Petlura is Russia’s—and, if truth be told, the world’s—most famous lover of “junk.” His collection of vintage accessories alone runs close to 3,000 pieces.
Pani Bronya. Source: Presonal archive
Petlura always chose the most unsuitable places for his shows—basements, abandoned factories and railway-station waiting rooms, for example. He dressed extravagantly for those times, in a long coat, sheepskin hat (the traditional head wear of Cossacks) and a cane—not exactly formal dress, but pretty stylish.
“Those clothes were exquisite! Better than anything everybody else was wearing. I bought a 1918 German great-coat that belonged to the director of the Berlin Circus. It was of really good quality—wool with a velvet collar. Then, I bought a 1922 sheepskin hat from the Svoi Trud work association. Everything was old—old but elegant, not bedraggled. That’s what was stylish about it! Stretched and austere,” says Petlura. “Dress coats and tuxedos gave you good posture, proud shoulders: All this against the backdrop of a T-shirt that had USSR written on it, or a little devil, or something like that.”

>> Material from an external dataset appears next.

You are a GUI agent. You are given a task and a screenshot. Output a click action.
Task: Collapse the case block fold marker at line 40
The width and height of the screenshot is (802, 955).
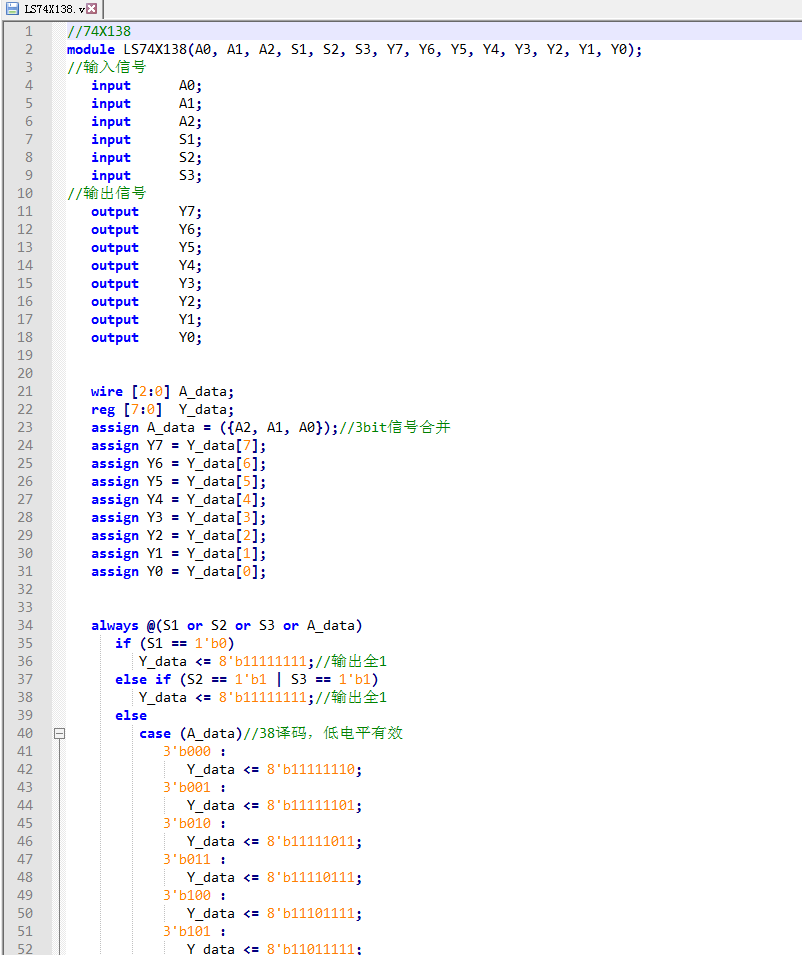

Petlura is Russia’s most famous lover of “junk”. Source: Kommersant
In 1990, Petlura organized an “art squat” in the center of Moscow called the Art Reserve on Petrovsky Boulevard. It became one of the most popular hangouts of its time. The squat, together with the Tishinsky Flea Market, became the epicenter of all things underground in the capital. In 1993, he started the Art Reserve Foundation, which still organizes alternative exhibitions and festivals.
For 30 years, Petlura has been promoting the idea of valuing things for what they are. Coincidentally, he refers to himself as an artist-cum-junkologist. What this uniquely charming individual tries to bring to the people with his flamboyant performances (which involve putting on a pair of underpants over a tuxedo) and conceptual exhibitions (most of which are held in Europe) is the idea that “a country’s culture can be defined by rubbish,” and “anything can be a pearl.”
Spectators were particularly impressed by Petlura’s Brussels project, which was entitled “The 20th Century: The Empire of Things.” In the show, 12 artists showcased 120 outfits in just one hour. The show had everything, from aristocrats in gas masks to silent films lasting 10–15 seconds.
The Jean-Paul Gaultier Retro Fashion Show in Paris. Source: Getty Images / Fotobank
“It all comes as a shock to people from other countries who are involved in fashion,” Petlura says. “Our fabrics from the 1950s–1970s that had pictures of telegraph poles and wires, atoms, the Baikal–Amur Mainline and the Moscow underground... It’s all really cool avant-garde! It would never even occur to Western fashion designers to sew things using those kinds of fabrics.”
When the Russian designer-rebel gives lectures in Europe, there is not an empty seat in the house. He has even taken on students. Some experts are convinced that, when designing one of the first ever “scruffy” fashion collections, Jean Paul Gaultier was inspired by Petlura (the highlight of the program was a gorgeous evening dress made from old threadbare jeans and peacock feathers).
The sensational, grunge-inspired Saint Laurent Autumn/Winter 2013–2014 collection also has traces of Petlura’s beloved “aesthetics of garbage.”